São Leopoldo is one of the 13 cities along the Rota Romântica ('Romantic Route'), a touristic scenic route that runs from the State Capital towards the Serra Gaúcha.

==Minority language==
Riograndenser Hunsrückisch German is a regional language in South America like Pennsylvania Deitsch is in North America. They are also similar because of their origin in the Rhine region of southwest Germany. As a Brazilian variant of European Moselle Franconian, it is also spoken beyond the state of Rio Grande do Sul, where for almost two hundred years it has been historically centered and where most of its 2 to 3 millions speakers live (there are speakers in neighboring southern Brazilian states, as well as in Argentina, Paraguay and Uruguay).
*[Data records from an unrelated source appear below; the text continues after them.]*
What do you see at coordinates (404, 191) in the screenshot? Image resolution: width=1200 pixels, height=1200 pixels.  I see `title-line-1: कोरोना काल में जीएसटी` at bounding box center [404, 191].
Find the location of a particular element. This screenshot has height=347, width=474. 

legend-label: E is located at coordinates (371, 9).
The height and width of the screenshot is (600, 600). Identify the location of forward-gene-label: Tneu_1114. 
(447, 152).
There are many other municipalities with this bilingual profile throughout the state and the German language is experiencing a strong revival: in 2012 the state chamber of deputies voted unanimously in favor of recognizing the Hunsrückisch Germanic dialect of Rio Grande do Sul as an official historical intangible cultural heritage to be preserved.

== Economy ==
The municipality of São Leopoldo ranks among the top ten in Rio Grande do Sul in terms of Gross Domestic Product and boasts a diversified, globalized industrial base, alongside a significant commercial and service sector. Several global multinational leaders have operations in the city, such as the German companies Stihl, SAP, Ensinger, and Gedore, as well as the local firm Taurus. It is one of the 50 best cities in the country to live in. The city is also home to the largest IT hub in Rio Grande do Sul, which is affiliated with the University of Vale do Rio dos Sinos.

==Education==
The area had a German school, Instituto Preteologico. The city is the headquarters of Unisinos University.